Unsere Geschichte

Vom Bauernhof zum Weingut

1947
Opa Kurts Gemischtbetrieb mit lebendiger Pferdekraft

Opa Kurt war erst 16, als er den Oberhauser Hof seines im II. Weltkrieg gefallenen Vaters übernahm. Der Gemischtbetrieb mit Ackerbau, Weinbau und Viehzucht hatte damals 26 Kühe, Bullen und Kälber, mehrere Schweine, Stallhasen und Hühner. In den Weinbergen wuchsen zum größten Teil Müller-Thurgau, aber auch Portugieser und Scheurebe – und zwar ausschließlich für den Eigenverbrauch und die Genossenschaft.

1973
Werners Ausbau des Weinbaubetriebs

Als Papa Werner 1973 seine Ausbildung zum Winzer begann, wurde die Maische noch mit einer frisch geschrubbten Handkelter abgepresst. Der ganze Wein lag damals in einem einzigen Holzfass im Keller – er war schließlich nur für den Eigenverbrauch vorgesehen. Aber das sollte sich ändern: Das Ziel war, dass Werner eines Tages den Hof der Eltern übernehmen und langsam zu einem Weingut ausbauen würde. Als Werner 1981 die ausgebildete Krankenschwester Pia heiratete – und auch schon die erste von vier Töchtern unterwegs war – war er bereits mit dem Ausbau des Weinbaubetriebes beschäftigt. Aus finanziellen Gründen mussten auch Ackerbau und Viehzucht weiterhin betrieben werden, aber der Fassweinverkauf startete nach und nach, und in der Scheune wurde ein Weinkeller eingerichtet. Den Anfang machten sieben Holzfässer mit rund 25.000 l Wein.

1991
Das neue Ziel: Flaschenwein

Die Erweiterung der Weinbergsflächen schritt voran – und mit ihr kam 1985 die Entscheidung, den Betrieb zukünftig auf Flaschenweinverkauf auszurichten. Als Pia im Jahr 1990 nicht nur einen sondern gleich zwei heißersehnte Söhne gebar, war das Geld knapp – aber Werners Chancen auf einen Nachfolger für seinen Betrieb verdoppelten sich.
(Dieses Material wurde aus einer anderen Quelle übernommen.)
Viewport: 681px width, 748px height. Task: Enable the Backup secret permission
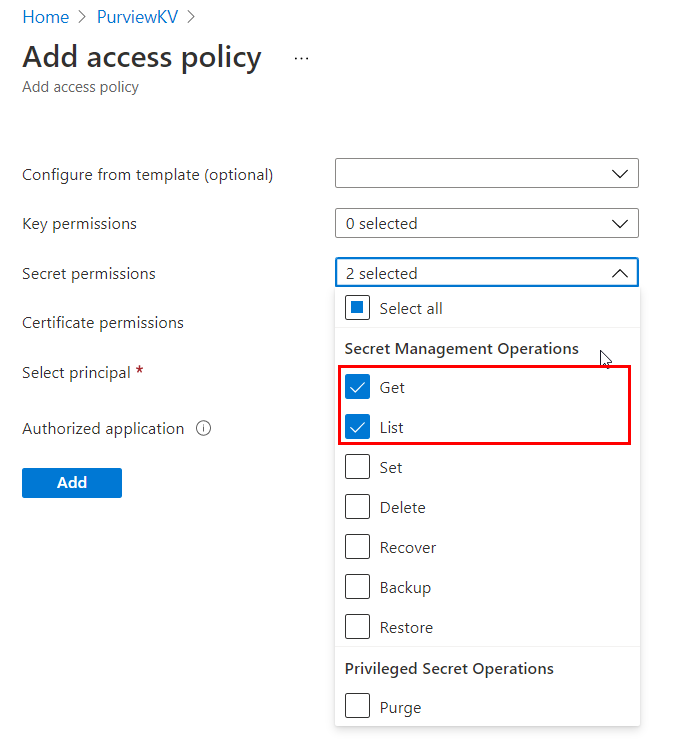(x=358, y=587)
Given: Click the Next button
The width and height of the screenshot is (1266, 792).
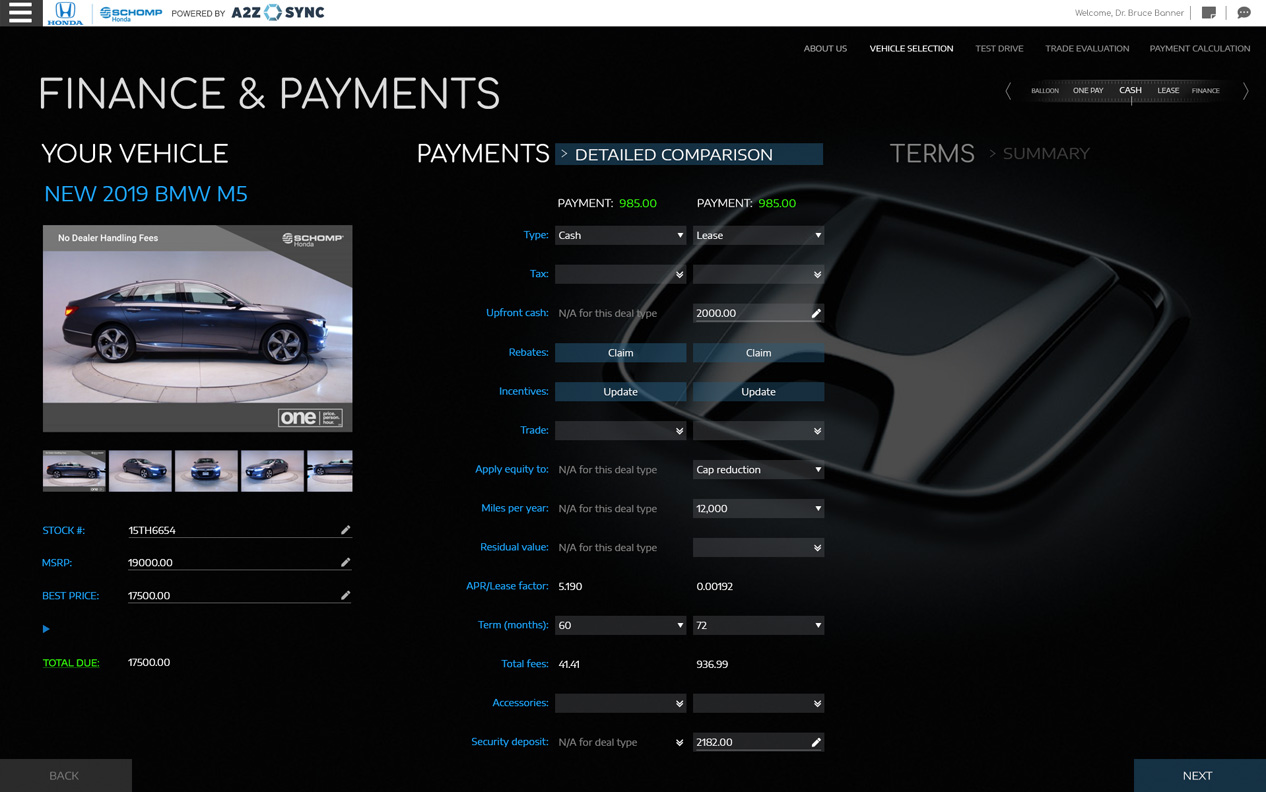Looking at the screenshot, I should coord(1198,776).
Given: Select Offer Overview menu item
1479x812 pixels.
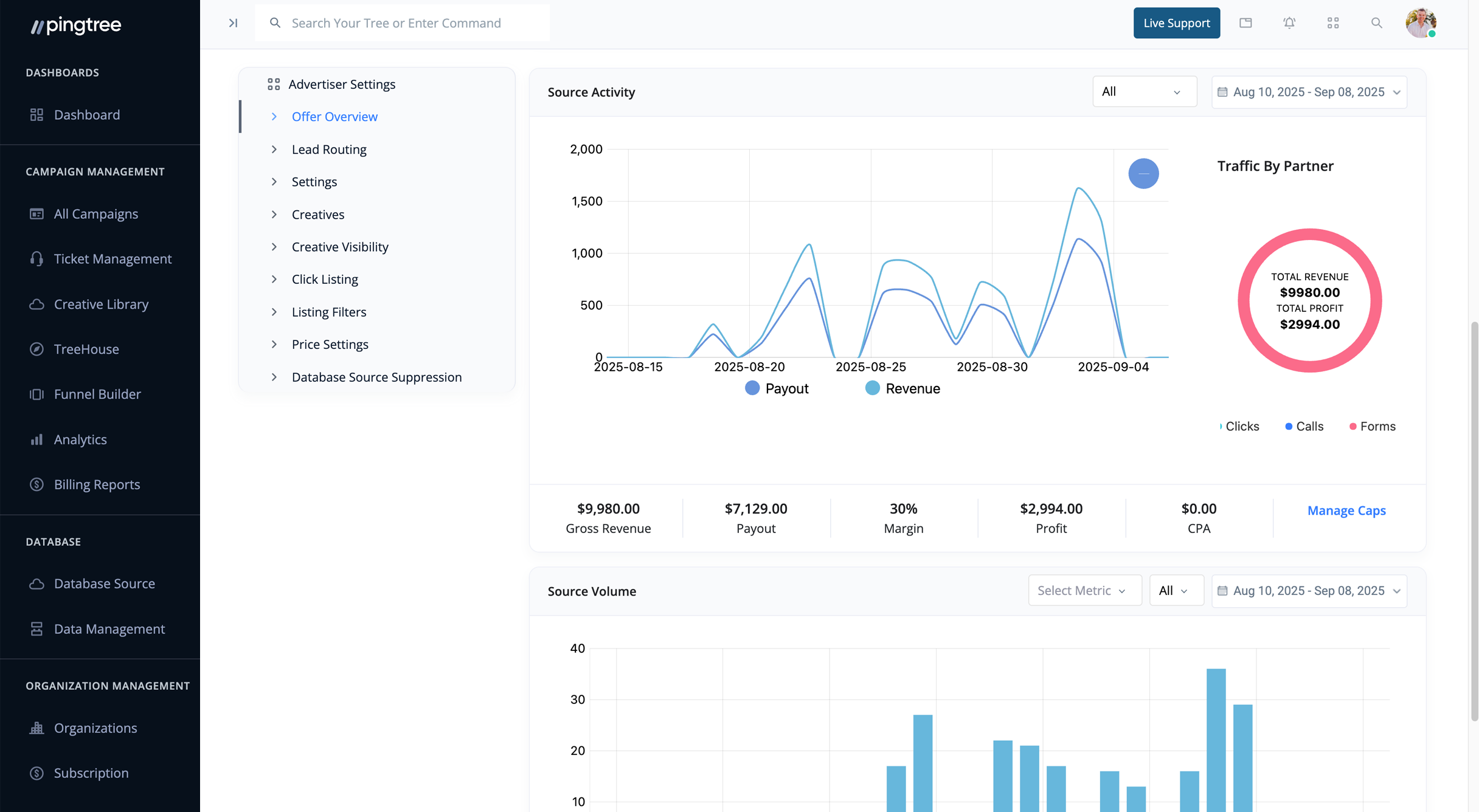Looking at the screenshot, I should (x=334, y=116).
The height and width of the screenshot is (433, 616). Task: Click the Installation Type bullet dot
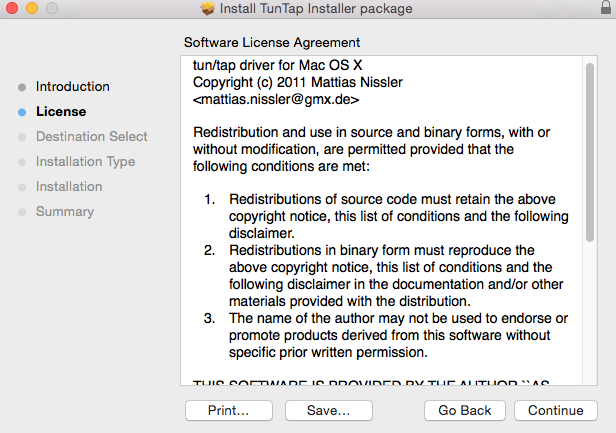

1991 wurde der erste Flaschenwein abgefüllt: eine Kerner Spätlese, die Oma Ruth in ihrem Kellerraum verkaufte. Im Herbst zog der Verkauf auf die Straße: mit einem Stand, an dem auch Kartoffeln, Äpfel, Trauben und Nüsse angeboten wurden. Das Geschäft lief an, und 1993 gab es die erste Kammerpreismünze. Neben den Weinen wurden zu dieser Zeit nur noch Kartoffeln angebaut – bis ihr Lagerkeller zu einem Weinprobierkeller umgebaut wurde.

2009
Tobis Weg zum Weinbautechniker

2009 entschied sich Tobi für eine Ausbildung zum Winzer und dafür den elterlichen Betrieb weiterzuführen. Seine Leidenschaft für den Wein war geweckt. Nach seiner Lehre in zwei renommierten Pfälzer Weingütern und der anschließenden Weiterbildung zum Techniker für Weinbau und Önologie, ist er seit 2014 für den Ausbau der Weine im Keller verantwortlich. Mut für Neues und die ständige Steigerung der Qualität unserer Weine liegt uns besonders am Herzen.